Douglas Fraser | 19:05 UK time, Friday, 13 March 2009

Chancellor Alistair Darling said last November that he planned a scheme to rescue people from mortgage default leading swiftly to repossession.

He said it would allow people facing job losses to stay in their homes for as long as two years, using government support to pay the interest on mortgages.

Some interpreted this as an opportunity to take a payments holiday.

That would have been a bad move.

The scheme, we now learn, will only apply to those with five consecutive months of keeping up payments.

Horribly complicated

If you've already started your payment holiday in the expectation that Mr Darling will ride to the rescue, then you've disqualified yourself.

We also learn that the Homeowners Mortgage Support Scheme has become horribly complicated, with a rulebook running past 200 pages.

The Council of Mortgage Lenders said last year that the devil would be in the detail, and according to director general Michael Coogan, that has proved to be something of an understatement.

Mr Coogan was in Edinburgh on Friday, at the CML's Scottish gathering, underlining how underwhelmed he is by the mortgage support scheme the lenders didn't ask for and still don't much like.

Vital relationship

The idea that borrowers could defer interest payments for up to two years, and then face a bill for all the backed-up payments plus the risk of a house worth even less, may not prove all that attractive, he suggested.

And of the alternative government schemes, boosting income support for homeowners who lose all their income is "nowhere near ambitious enough", while a scheme to keep 6,000 defaulters in their homes while they become tenants is also "unambitious" in its scale.

But there's a big challenge coming, with the CML forecasting 75,000 UK repossessions this year and 500,000 people (that's nearly one in 20 mortgage-holders) at least three months in arrears by the end of this year.

From Mr Coogan, you get some sense of what the banks and building societies might be saying about the government's attempts to get the housing market started again, if only the government weren't exercising such power over the lenders as a major shareholder and regulator.

He says government is well-intentioned and they have shared objectives, but his comments do suggest things are far from happy in this vital relationship.

Comments

  • Comment number 1.


    This is Labour at its best.

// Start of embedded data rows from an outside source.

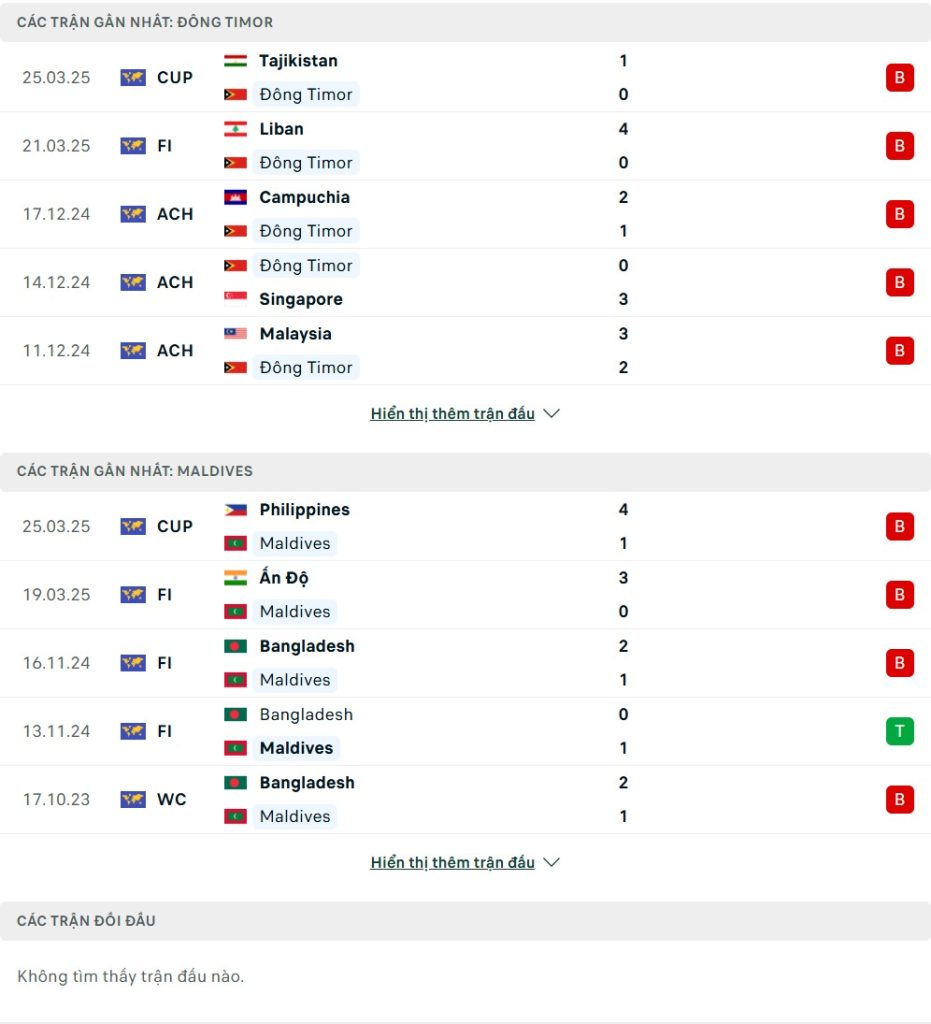Click chevron arrow below Malaysia match

tap(552, 413)
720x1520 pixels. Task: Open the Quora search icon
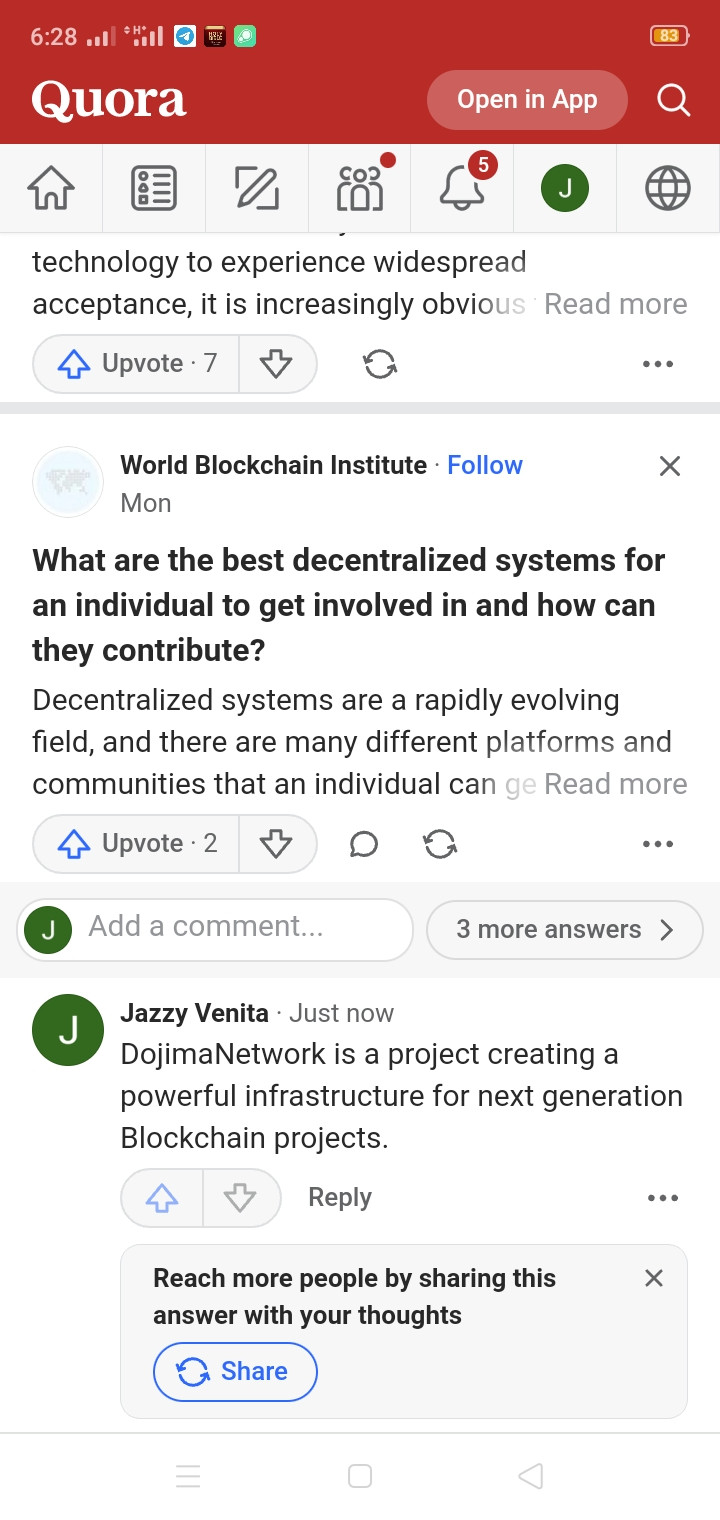(x=673, y=100)
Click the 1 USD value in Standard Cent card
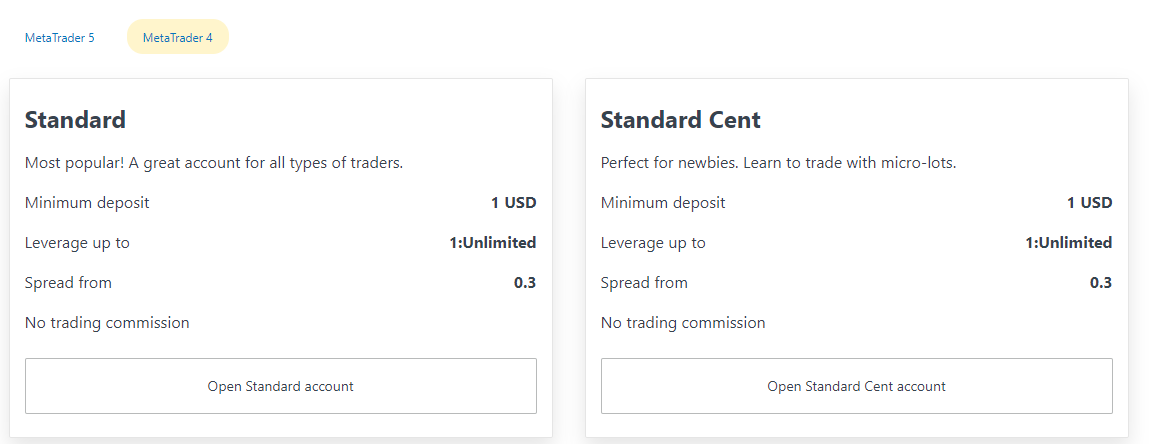The image size is (1149, 444). point(1089,203)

They seem to make their policies without thinking them through, then make a cock-up.

    To have a rule book with 200 pages, is typical of them. They have complicated every law, that they have passed.

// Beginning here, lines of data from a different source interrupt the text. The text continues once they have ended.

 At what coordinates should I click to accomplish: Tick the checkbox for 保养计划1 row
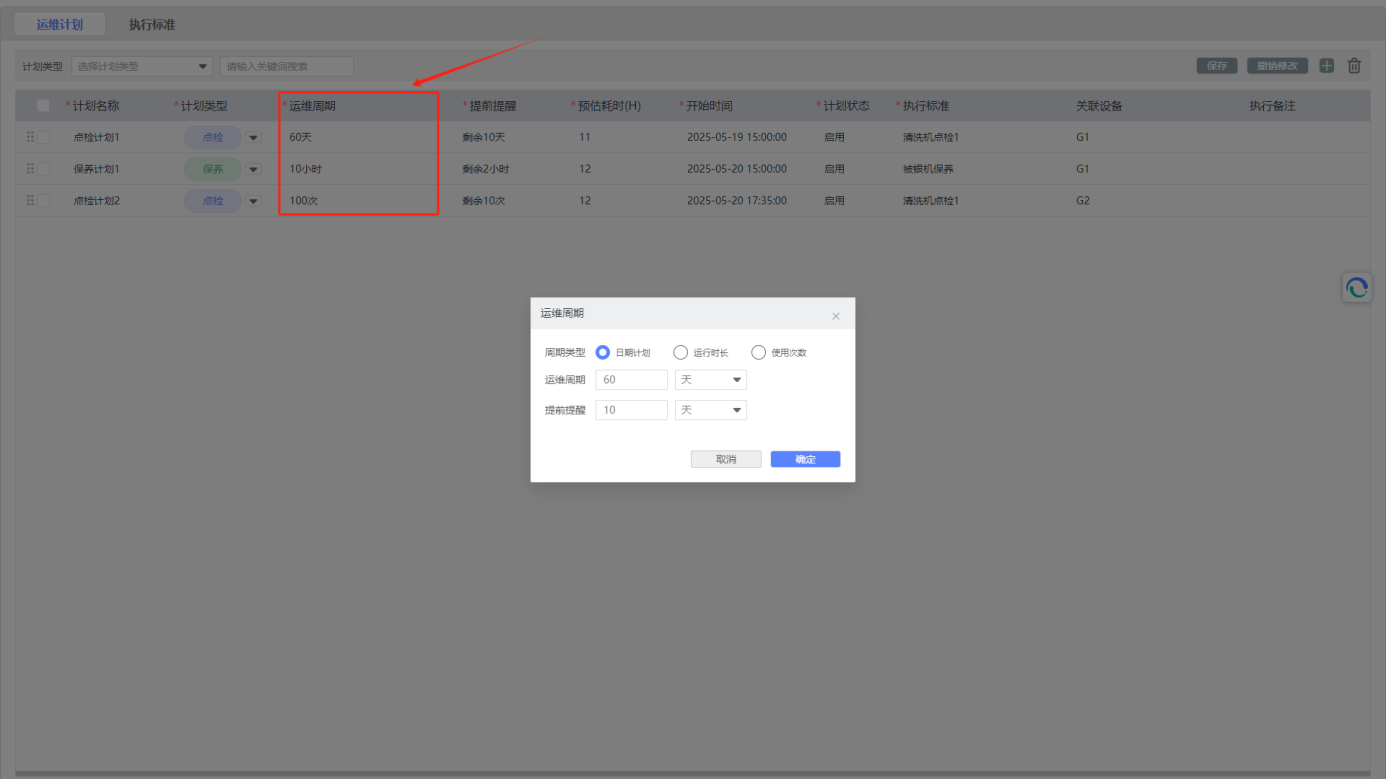pyautogui.click(x=43, y=169)
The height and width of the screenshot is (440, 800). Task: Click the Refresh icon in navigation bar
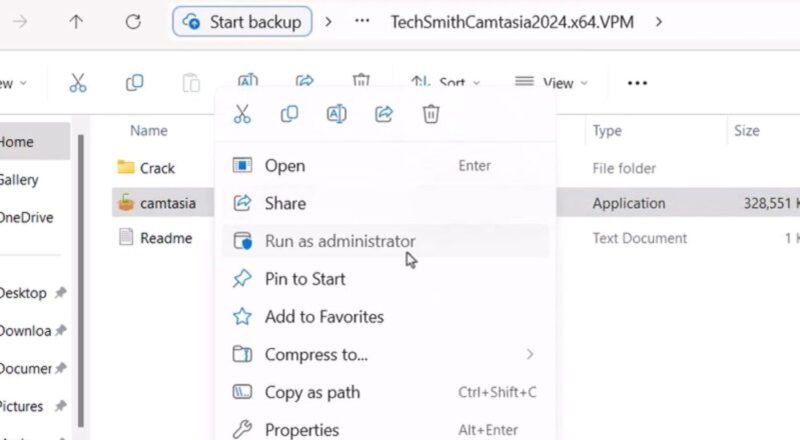coord(133,21)
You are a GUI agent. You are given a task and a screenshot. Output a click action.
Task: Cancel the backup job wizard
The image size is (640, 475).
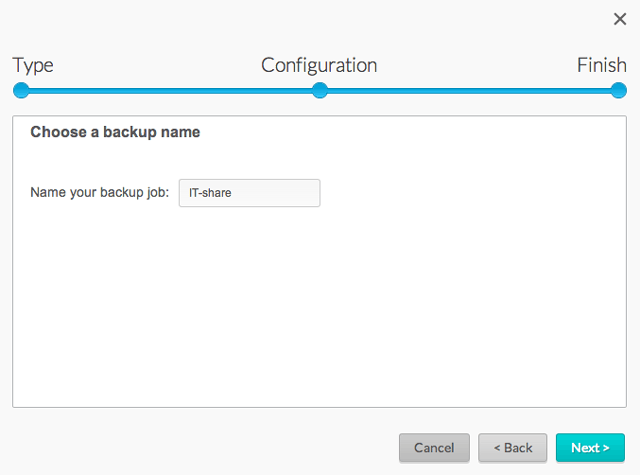click(434, 448)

    It was a good headline at the time ///


  • Comment number 2.

    virtualpostie at #1

    May I be allowed a minor correction to your posting?

    "This is NEW Labour at its best."

    I cannot imagine Wilson, Healey, Crossland, et al, or even Foot, Castle and Kinnock following the path of the current lot of has beens who never were.

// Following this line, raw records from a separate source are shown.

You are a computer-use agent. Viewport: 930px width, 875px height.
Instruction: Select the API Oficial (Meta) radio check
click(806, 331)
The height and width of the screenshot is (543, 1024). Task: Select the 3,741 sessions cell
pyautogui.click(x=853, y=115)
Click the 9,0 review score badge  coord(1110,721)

    Balls - says it all, unless you want to beat the barrell with Cooper. (Get it?).


    What a sad day for us all when John Smith passed away. It would have been a privelige to see what he might have achieved as a true socialist.

    Only the good die young, as they say.

    Mr Brown is both very clever and very dangerous to surround himself with such ineffectual cabinet members.

    But, if your snoughts in the trough........

    Labour - Hard Labour- I think that is all there is on the horizon

  • Comment number 3.

    It's typical of Labour, spin and no substance. They have no regard for the taxpayers they purport to represent, they are still, in spite of all the psuedo modernisation they spout, stuck in a left wing timewarp which they think they can manipulate into a populist scenario. Like every Labour government since the second world war, they are totally incompetent ,dishonest and without principle. This mortgage support scheme was a non starter from the beginning, aimed at the over indulgent, the lazy and those with no intention of fulfilling their obligations to the lender. The hard working who lose their job will find that they are not included in the scheme, unless you are part of the state welfare army you have had it.

  • Comment number 4.

    It is a bit .

    It only applies to those who've lost income either as a single earner or as an earner in a two earner family and only if they can prove that it isn't a permanent loss of income to ensure that they can take the mortgage back on at the end of the scheme.

    The borrower and lender have to convert the mortgage to interest only and they borrower still has to come up with 30% minimum of each monthly interest payment. The rest gets added to the total still owed and has to be paid back in the future.

    If you're looking at long-term unemployment for whatever reason then you won't get onto this scheme. You also still have to have enough income coming in to pay a minimum of 30% of the interest charges and to have savings of less than £16,000.

    I don't think that there will be a huge takeup of this scheme.

    It's odd because the banks and their major shareholder and guarantor the Government are desperate to keep house prices up because if the prices keep falling then their house loans become worthless and unrecoverable. Selling a house in a falling market where there is a surplus of houses on the market will never enable them to recover the money they lent out as mortgages.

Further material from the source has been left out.